We found a significantly positive correlation between BI T0 and all connectivity indices computed at T0 in the α-band of CS patients (Global Connectivity, R = 0.569, p = 0.014; AH Connectivity, R = 0.475, p = 0.046; UH Connectivity, R = 0.567, p = 0.014; IH Connectivity, R = 0.539, p = 0.021). Global Connectivity, UH Connectivity and IH Connectivity also showed a significant negative correlation with BI T1-T0 (R = −0.602, p = 0.023 and R = −0.679, p = 0.008, R = −0.584, p = 0.028, respectively). Therefore, for patients with cortical involvement in the stroke lesion, higher connectivity values in the α-band corresponded to higher degrees of independence at admission, but also to lower gains of independence over time (Table 3).

On the other hand, a significant negative correlation was found between BI T0 and all connectivity measures in the β-band (Global Connectivity: R = −0.654, p = 0.003; AH Connectivity: R = −0.642, p = 0.004; UH Connectivity: R = −0.589, p = 0.01; IH Connectivity: R = −0.625, p = 0.006).
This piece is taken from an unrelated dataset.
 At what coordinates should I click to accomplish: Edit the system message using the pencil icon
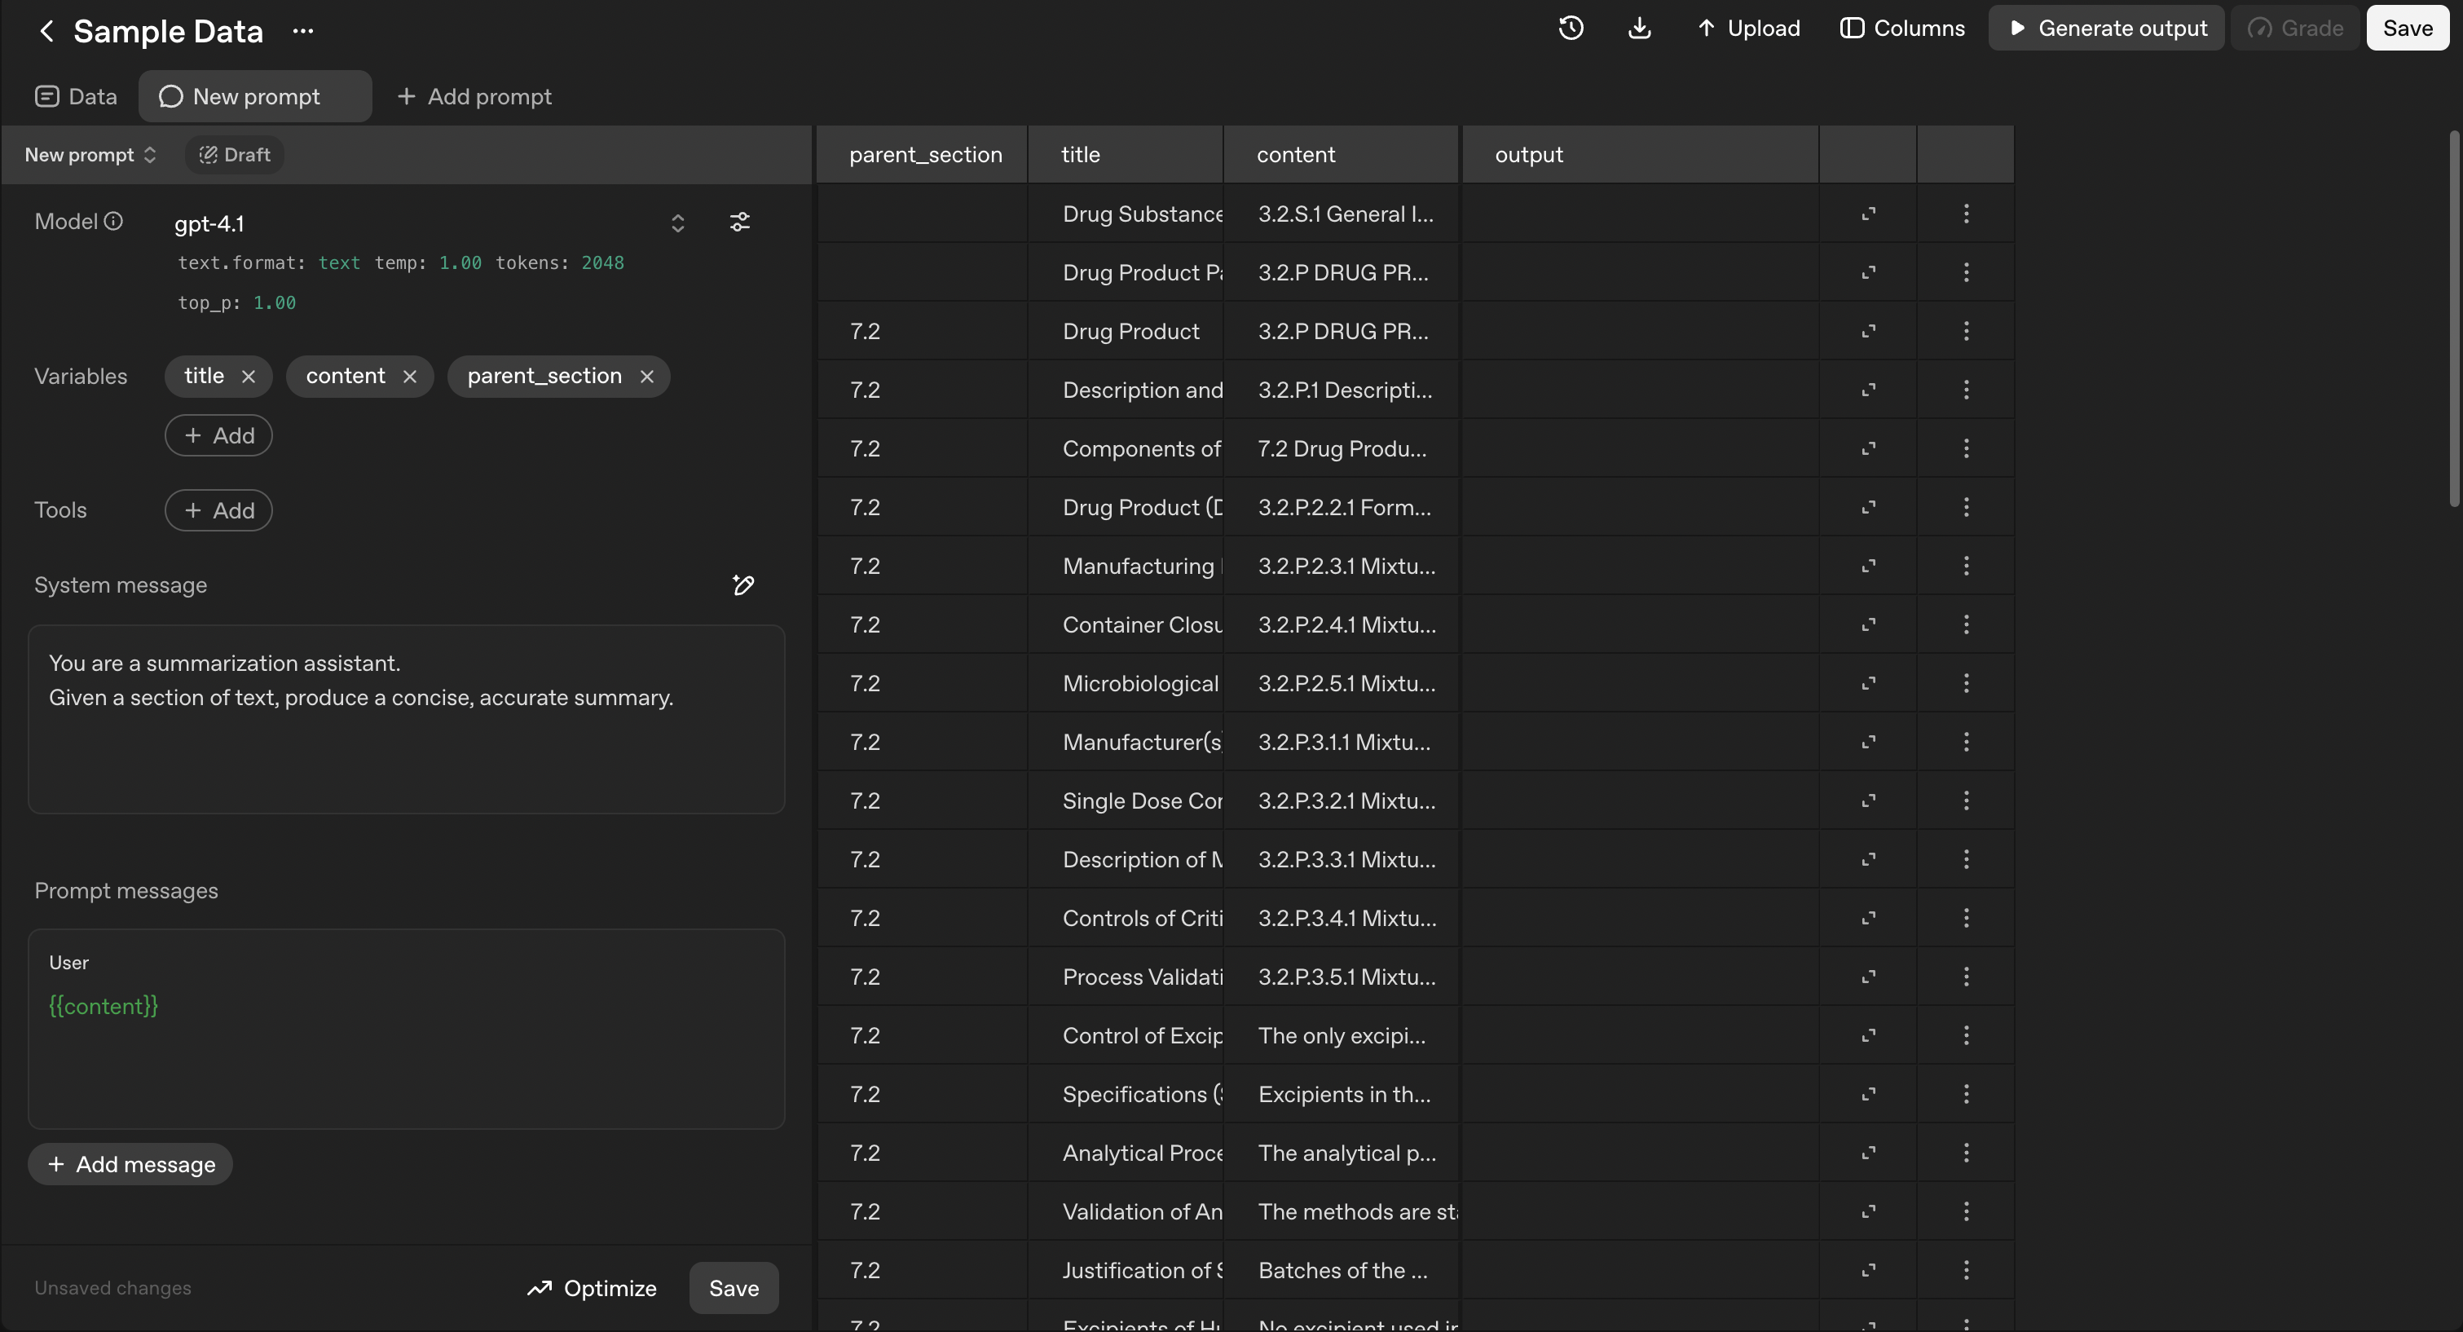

Therefore, contrary to the α-band, higher β-band connectivity values in CS patients corresponded to lower degrees of independence at admission (Table 3).

For S patients, on the other hand, non-significant correlations were found between most of the connectivity indices computed at T0 and the BI values (p > 0.05). Only a significant negative correlation was found between BI T1-T0 and connectivity of the unaffected hemisphere in the α-band (UH Connectivity, R = −0.676, p = 0.011). Therefore, for patients without cortical involvement in the stroke lesion, a higher β-band connectivity in the unaffected hemisphere was associated with a lower gain of independence in the activities of daily living over time.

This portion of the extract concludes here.